One of the most widely used marketing tools is segmentation. Segmentation seems, at first sight, self-evident: people differ in their behaviour and preferences, so you should act upon this observation. It has, however, some persistent pitfalls. In this post I discuss one of those: the exaggeration fallacy.
Segmentation usually starts with the observation that conventional target group definitions such as ‘female 20-45’ do not inspire action. It’s easier to think of ideas for new products or a new campaign when you are looking at the ‘Urban Career Seeker’ (save time!) or ‘Savvy Millennials’ (social media!) instead of some unimaginative socio-demographical segment.
So, we want to go beyond that and want to see how people are different in their ‘needs’, their ‘attitudes’ or ‘lifestyle’.
Looking at differences, ignoring similarities
And this is all fine: people do vary in their needs, attitudes and lifestyles. The problem starts with the fact that most of such variables are only modestly correlated with what people buy. Segments constructed based on such variables can then, at best, differentiate only modestly with what people buy. As segmentation is all about differences, we will emphasize exactly that. There will be plenty of similarities between segments, but they are often overlooked or conveniently ignored.
Segments differ because that’s what the algorithm does
On paper, segmentations usually look intuitively attractive and logical. But don’t forget that segmentation algorithms do exactly what they were made for: they create segments that are as different as possible on the variables that they get fed. If you feed the algorithm, say, lifestyle variables, then the segments it spits out will differ on lifestyle. If you feed it attitudes, the segments will differ on attitudes.
Once you start crossing those segments with socio-demographical profiles, or variables like media consumption or brand preference, the differences get much smaller, or even disappear. As we can’t ignore those small differences, we tend to exaggerate them. Segmentation is, after all, all about differences between consumer groups. An excellent way to make small differences look like bigger ones, is by using relative numbers.
Figure 1 shows an example. You see how a segment scores relatively on some socio-demographical variables. So, the visual suggests that this segment is characterized by lower educated females. Figure 2 shows what the absolute numbers look like. It shows that this segment has a bit more females who are on average a bit less educated.
Nice trick, huh?
Figure 1: Example of showing segment profile in relative numbers (Segment vs total sample)
Figure 2: Example of showing segment numbers in absolute scores
Fantasy avatars (a.k.a. personas)
Because segments are usually expressed in a bunch of numbers and therefor still very unimaginative, marketers tend to work with personas. A persona is, as the term suggest, a personification of a collection of statistical descriptors.
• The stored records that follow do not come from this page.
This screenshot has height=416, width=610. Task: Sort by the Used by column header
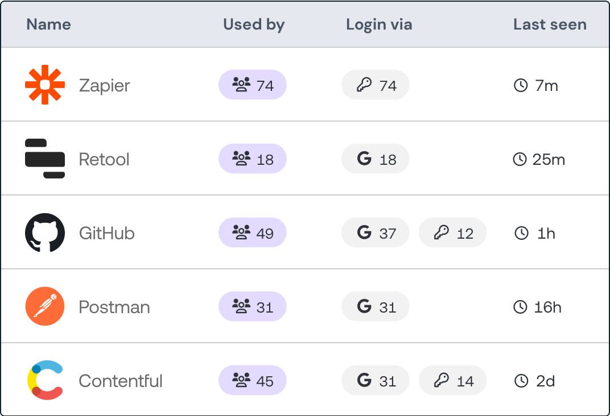click(x=254, y=24)
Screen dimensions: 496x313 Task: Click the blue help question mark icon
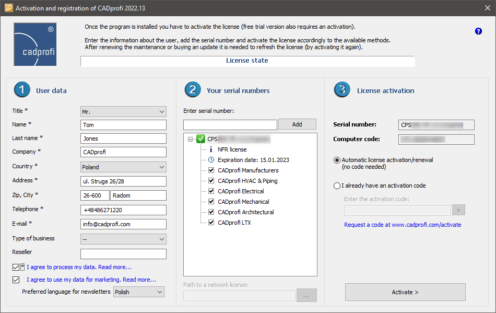478,31
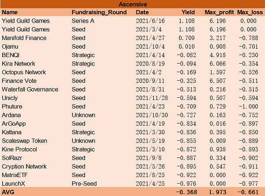Click the date 2021/11/28 for Unicly

pos(152,98)
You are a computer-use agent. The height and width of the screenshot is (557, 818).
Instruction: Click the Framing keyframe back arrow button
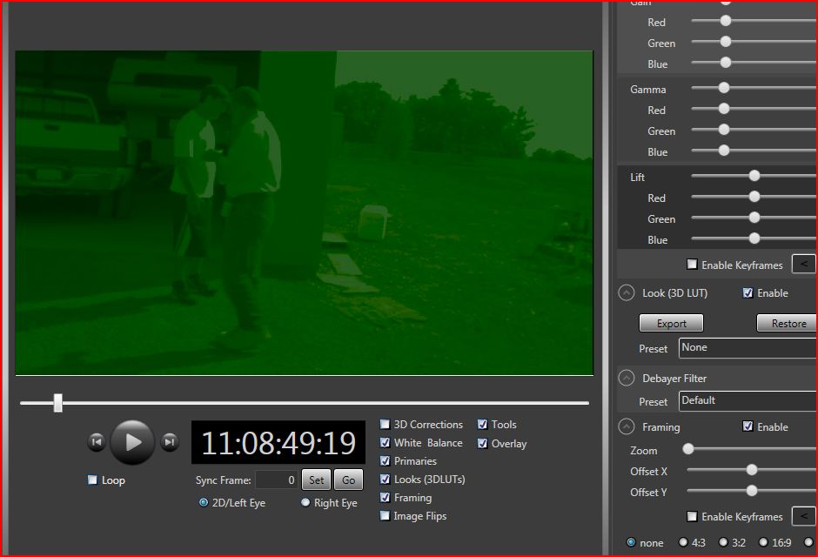click(x=803, y=516)
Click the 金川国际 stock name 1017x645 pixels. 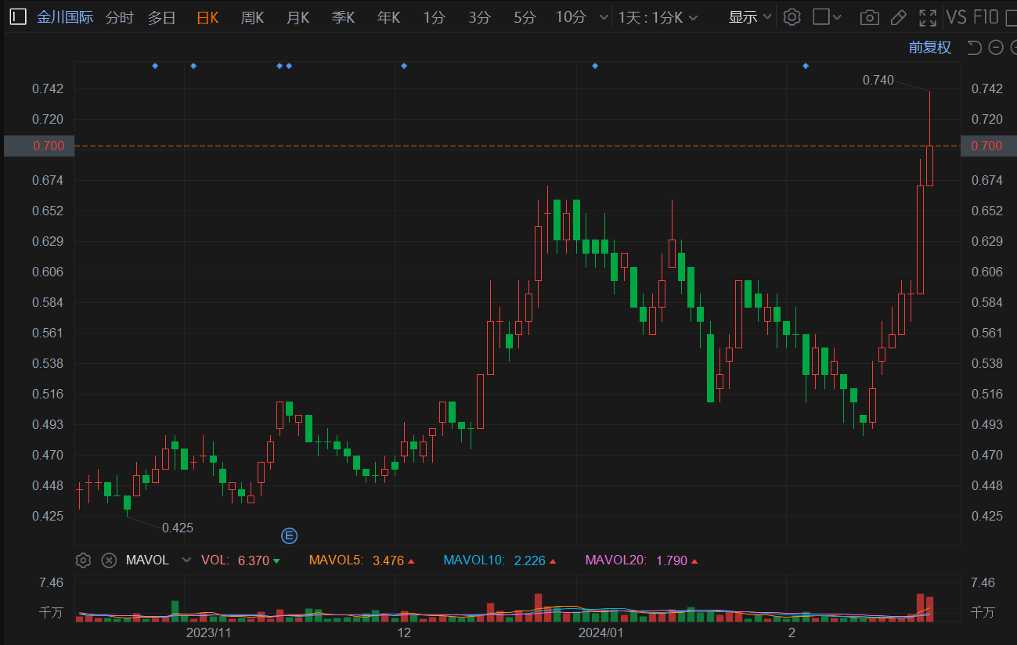pos(65,17)
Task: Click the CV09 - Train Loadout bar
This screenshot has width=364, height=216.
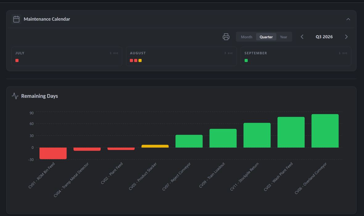Action: [x=223, y=138]
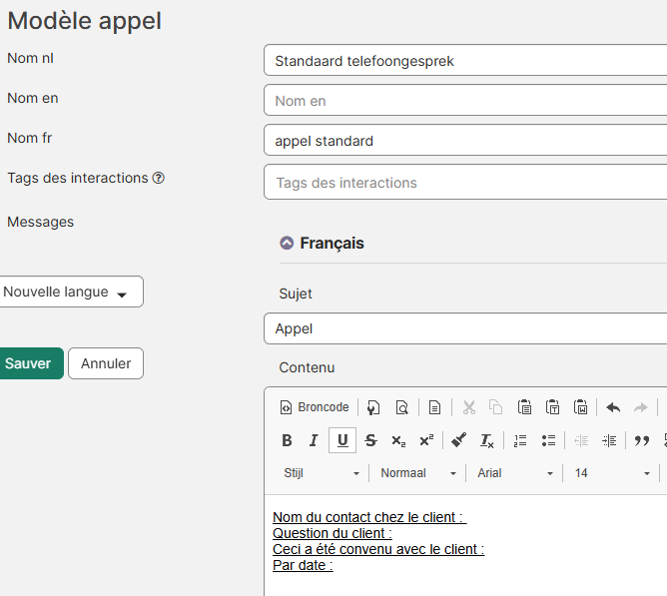This screenshot has height=596, width=667.
Task: Insert a bulleted list
Action: tap(548, 440)
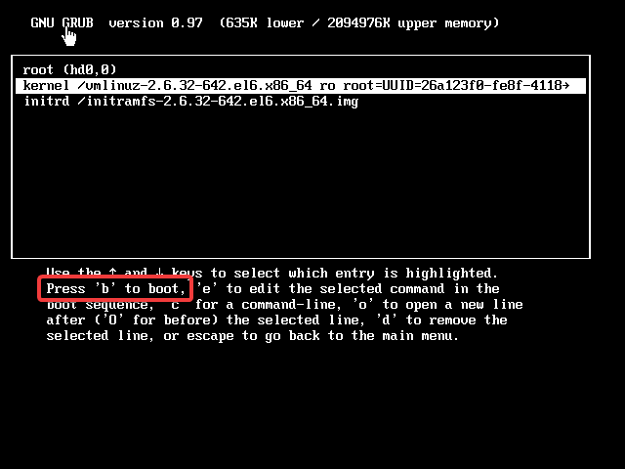Click the initramfs-2.6.32-642.el6.x86_64.img filename
This screenshot has width=625, height=469.
(x=222, y=102)
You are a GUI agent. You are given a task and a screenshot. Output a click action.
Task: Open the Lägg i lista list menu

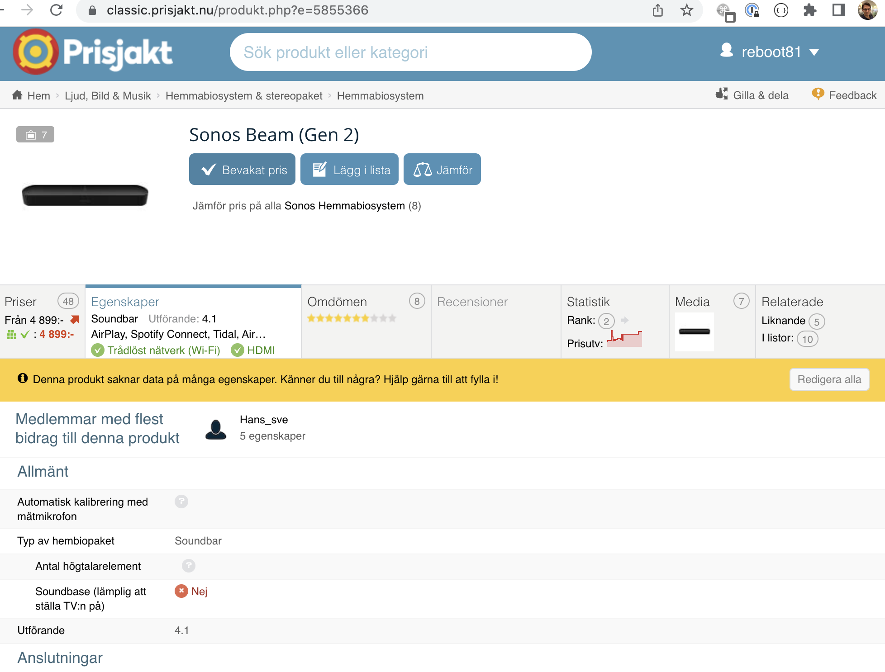tap(349, 170)
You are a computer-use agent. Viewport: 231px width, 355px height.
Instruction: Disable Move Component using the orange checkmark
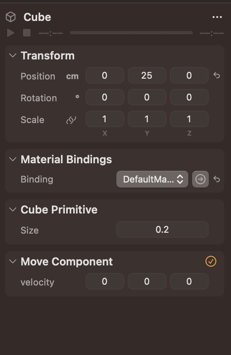click(x=210, y=261)
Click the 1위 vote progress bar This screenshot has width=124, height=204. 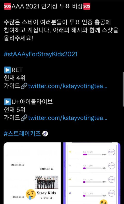click(92, 154)
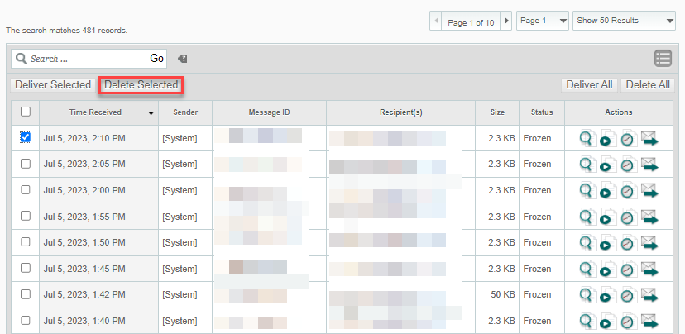Click the magnifier view icon for the 2:10 PM message
The height and width of the screenshot is (334, 685).
click(x=588, y=140)
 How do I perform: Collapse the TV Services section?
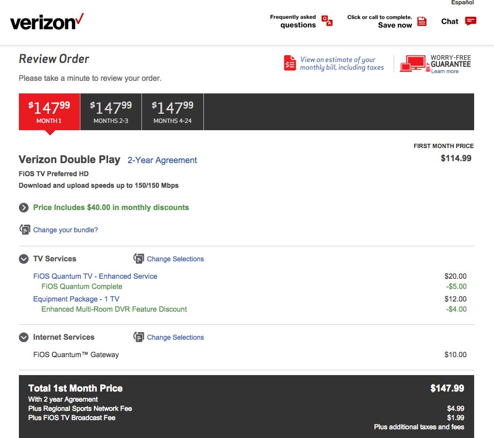coord(24,259)
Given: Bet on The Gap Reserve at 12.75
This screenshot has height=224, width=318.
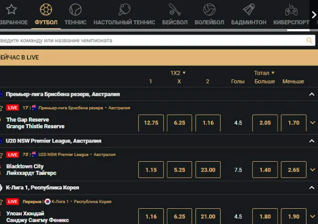Looking at the screenshot, I should click(x=151, y=123).
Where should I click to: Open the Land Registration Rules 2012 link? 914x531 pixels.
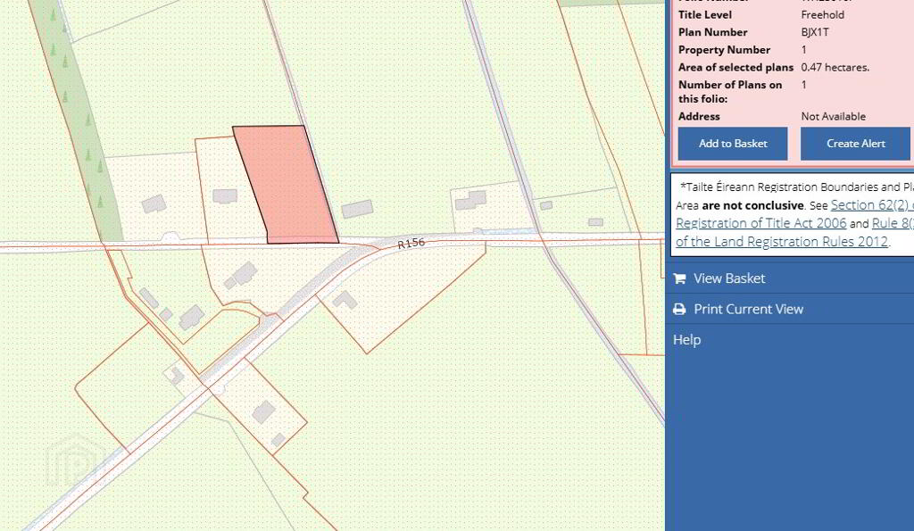(782, 242)
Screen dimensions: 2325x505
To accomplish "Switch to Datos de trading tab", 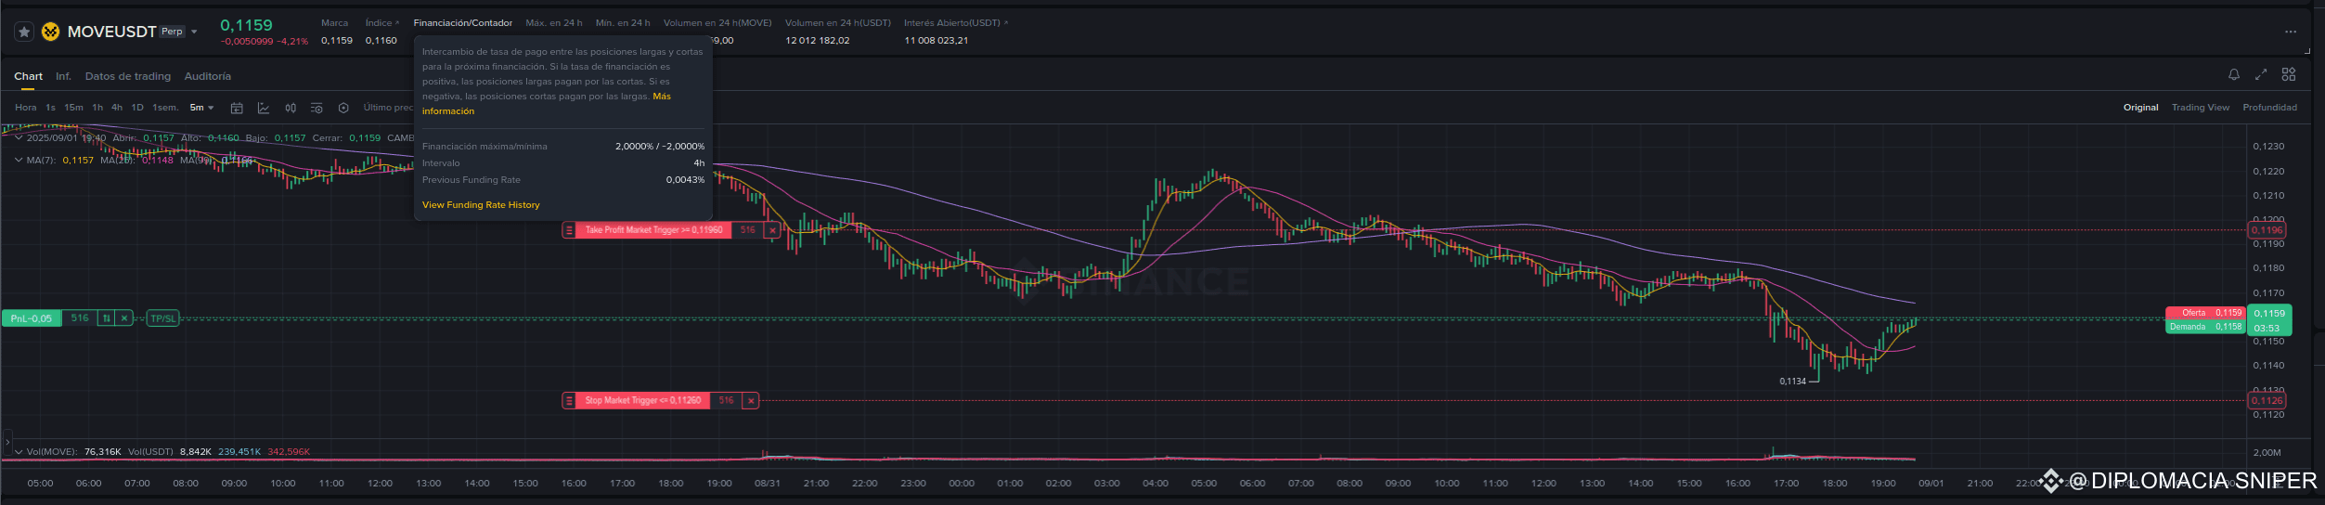I will pyautogui.click(x=128, y=76).
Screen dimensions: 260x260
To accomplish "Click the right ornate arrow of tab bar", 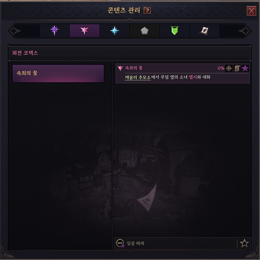I will pos(244,31).
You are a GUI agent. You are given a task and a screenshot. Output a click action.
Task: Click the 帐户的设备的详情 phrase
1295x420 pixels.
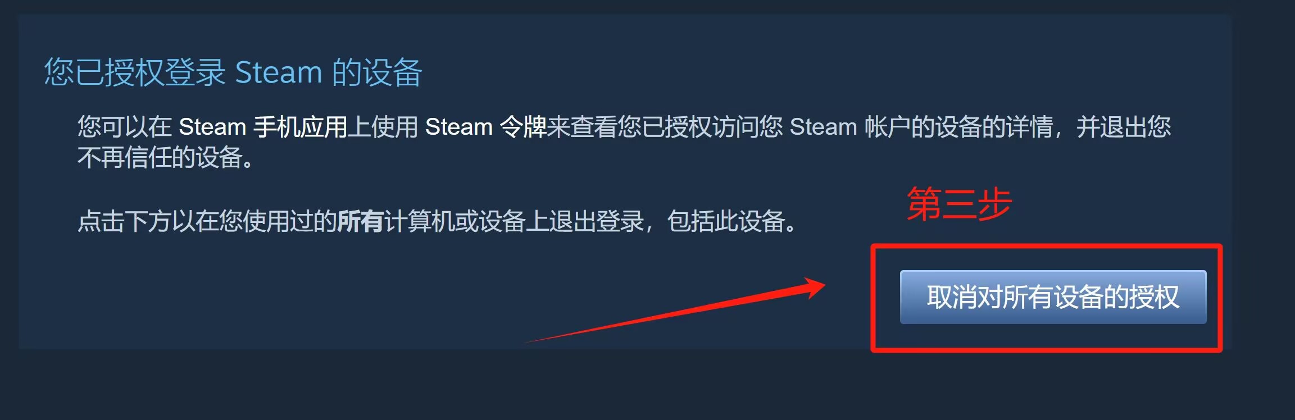(958, 127)
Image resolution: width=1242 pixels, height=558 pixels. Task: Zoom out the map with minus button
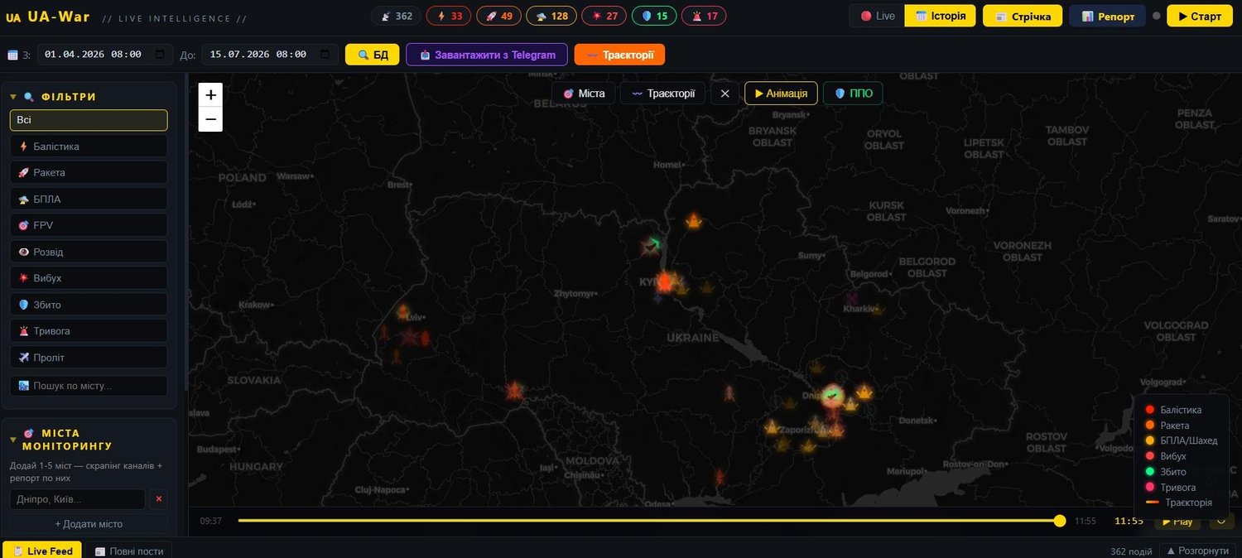[210, 119]
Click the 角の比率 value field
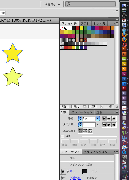This screenshot has height=180, width=129. tap(89, 125)
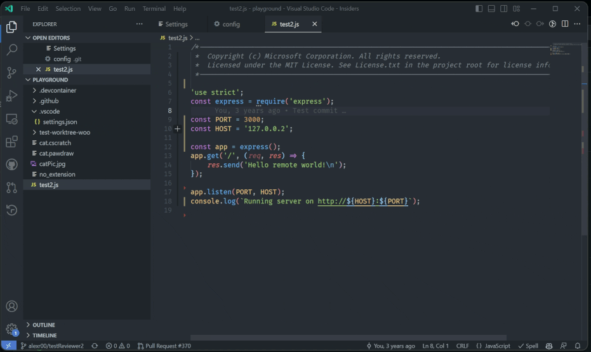The width and height of the screenshot is (591, 352).
Task: Switch to the Settings tab
Action: 176,24
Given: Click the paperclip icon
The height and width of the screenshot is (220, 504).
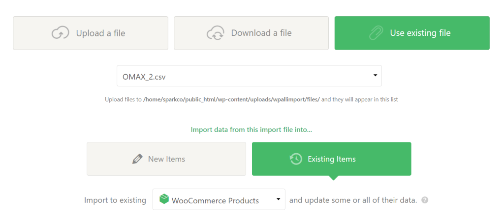Looking at the screenshot, I should (x=376, y=33).
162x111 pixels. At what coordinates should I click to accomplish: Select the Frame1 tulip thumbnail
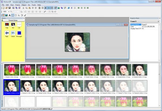point(11,70)
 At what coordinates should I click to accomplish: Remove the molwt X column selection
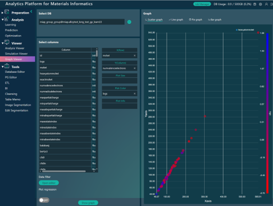(x=134, y=56)
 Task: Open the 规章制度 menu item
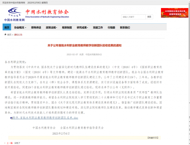67,27
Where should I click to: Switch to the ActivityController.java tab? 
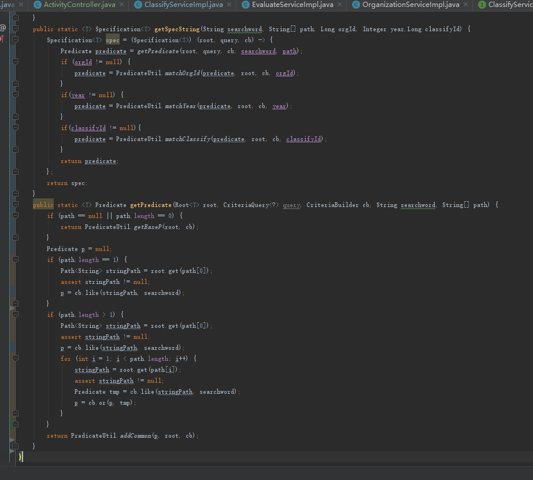click(x=79, y=5)
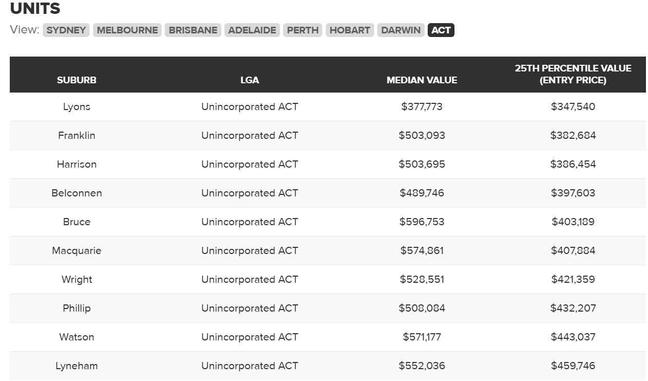The image size is (648, 381).
Task: Click the LGA column header
Action: point(250,80)
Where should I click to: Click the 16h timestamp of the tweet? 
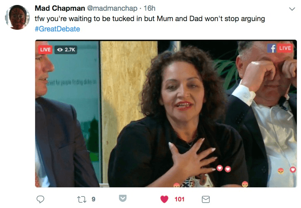click(x=149, y=8)
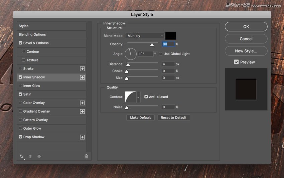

So, the segment ‘Urban Career Seeker’ might be younger than the average consumer, a bit more urban, and a bit more likely to go out at night. The persona ‘Noah’, then, might be ‘a single 26-year old IT-consultant living in his inner-city apartment with his cat and goes out with his 3 best friends every Saturday night and goes regularly for a drink with his colleagues on weekdays’.
It might inspire communication or product innovation but be aware: your personas are likely to be segments heavily blown out of proportion. In other words, most people put in the Noah box are not like Noah at all. The result of this stereotyping is that we expect far more from segmentation than it can possibly deliver.
So, your segmentation algorithm makes one segment very different from the other segment. But still, most people don’t fit neatly in one segment. Most people have characteristics of several segments.
Figure 3: How segmentations are displayed
Figure 4: How individual data points look like
Usually a segmentation model is presented like Figure 3: there are two broad dimensions, and the various segments are plotted along those. If you would plot individual people in the same way, it would look like Figure 4. I assume you see the discrepancy between the two. So, Figure 3 shows the segmentation story, Figure 4 shows the segmentation data. Don’t get me wrong, data should tell a story, otherwise it’s just, well, data. The amount of suggestion and exaggeration, however, is up for discussion. And in most segmentations a lot of suggestion and exaggeration is needed to create a compelling story.
Table 1: Example of persona profiles
Table 1 two shows some arbitrary examples of wat persona profiles could look like. If we look at Table 1, most would be inclined to look at Noah being more active on social media, while Sheila is more in need of convenience. Abdulla is less price sensitive and Layla puts in some effort before she buys.
What you tend to forget while looking at Table 1, is that most people are not buying much through social media and most people are looking for convenience. Price sensitivity is medium high for all profiles and pre-buying effort is mostly low. Table 2 shows this more clearly. It shows the same numbers, but simply by framing it differently you now realize the similarities between the personas are more dominant than the differences. Likely, the similarities have more commercial relevance than the differences.
Table 2: Same numbers as Table 1, with different colour formatting
There are two import take outs here. First, don’t turn a blind eye for similarities between segments or personas. There will be plenty and often similarities are more important than the differences. Second, don’t expect the world from segments built around needs, benefits, attitudes, lifestyle and the like. They have only a modest correlation at best with what people buy. Segmentation could help optimize your tactics, and that’s fine. It is just not powerful enough to have strategic implications.